Once you have read the entries below, write them all out again exactly.
'''
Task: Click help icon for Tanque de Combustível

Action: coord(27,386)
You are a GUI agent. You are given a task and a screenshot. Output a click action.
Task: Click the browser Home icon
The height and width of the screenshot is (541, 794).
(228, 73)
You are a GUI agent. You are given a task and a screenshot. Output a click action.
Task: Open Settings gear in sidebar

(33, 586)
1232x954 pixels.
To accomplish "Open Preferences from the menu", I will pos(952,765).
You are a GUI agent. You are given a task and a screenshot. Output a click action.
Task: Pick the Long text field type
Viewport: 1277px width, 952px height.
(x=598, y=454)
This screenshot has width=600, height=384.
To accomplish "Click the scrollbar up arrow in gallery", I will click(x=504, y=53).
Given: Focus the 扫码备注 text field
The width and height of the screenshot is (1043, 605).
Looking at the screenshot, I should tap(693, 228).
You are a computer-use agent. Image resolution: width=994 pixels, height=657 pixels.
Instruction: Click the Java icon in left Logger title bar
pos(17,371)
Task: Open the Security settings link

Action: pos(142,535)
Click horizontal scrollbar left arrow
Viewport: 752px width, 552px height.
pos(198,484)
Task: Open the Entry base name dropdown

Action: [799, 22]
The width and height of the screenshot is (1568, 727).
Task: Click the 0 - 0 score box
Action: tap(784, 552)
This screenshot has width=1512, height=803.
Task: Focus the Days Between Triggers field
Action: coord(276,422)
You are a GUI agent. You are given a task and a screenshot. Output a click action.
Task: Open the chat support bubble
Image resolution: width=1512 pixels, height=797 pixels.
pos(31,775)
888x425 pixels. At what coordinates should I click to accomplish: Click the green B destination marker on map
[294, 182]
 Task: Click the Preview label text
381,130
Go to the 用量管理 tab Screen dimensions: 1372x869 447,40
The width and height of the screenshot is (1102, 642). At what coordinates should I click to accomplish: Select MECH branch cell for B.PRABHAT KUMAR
'''
[WORKED SOLUTION]
Task: Click help icon for Tanque de Combustível

Action: coord(27,386)
You are a GUI agent. You are given a task and a screenshot. Output a click action.
Task: Click the browser Home icon
The height and width of the screenshot is (541, 794).
(228, 73)
You are a GUI agent. You are given a task and a screenshot. Output a click action.
Task: Open Settings gear in sidebar

(33, 586)
1232x954 pixels.
To accomplish "Open Preferences from the menu", I will pos(952,765).
You are a GUI agent. You are given a task and a screenshot. Output a click action.
Task: Pick the Long text field type
Viewport: 1277px width, 952px height.
(x=598, y=454)
This screenshot has width=600, height=384.
To accomplish "Click the scrollbar up arrow in gallery", I will click(x=504, y=53).
Given: Focus the 扫码备注 text field
The width and height of the screenshot is (1043, 605).
Looking at the screenshot, I should tap(693, 228).
You are a computer-use agent. Image resolution: width=994 pixels, height=657 pixels.
Instruction: Click the Java icon in left Logger title bar
pos(17,371)
Task: Open the Security settings link

Action: pos(142,535)
Click horizontal scrollbar left arrow
Viewport: 752px width, 552px height.
pos(198,484)
Task: Open the Entry base name dropdown

Action: [799, 22]
The width and height of the screenshot is (1568, 727).
Task: Click the 0 - 0 score box
Action: tap(784, 552)
This screenshot has width=1512, height=803.
Task: Focus the Days Between Triggers field
Action: coord(276,422)
You are a GUI agent. You are given a task and a screenshot. Output a click action.
Task: Open the chat support bubble
Image resolution: width=1512 pixels, height=797 pixels.
pos(31,775)
888x425 pixels. At what coordinates should I click to accomplish: Click the green B destination marker on map
[294, 182]
 Task: Click the Preview label text
381,130
Go to the 用量管理 tab Screen dimensions: 1372x869 447,40
The width and height of the screenshot is (1102, 642). At what coordinates should I click to accomplish: Select MECH branch cell for B.PRABHAT KUMAR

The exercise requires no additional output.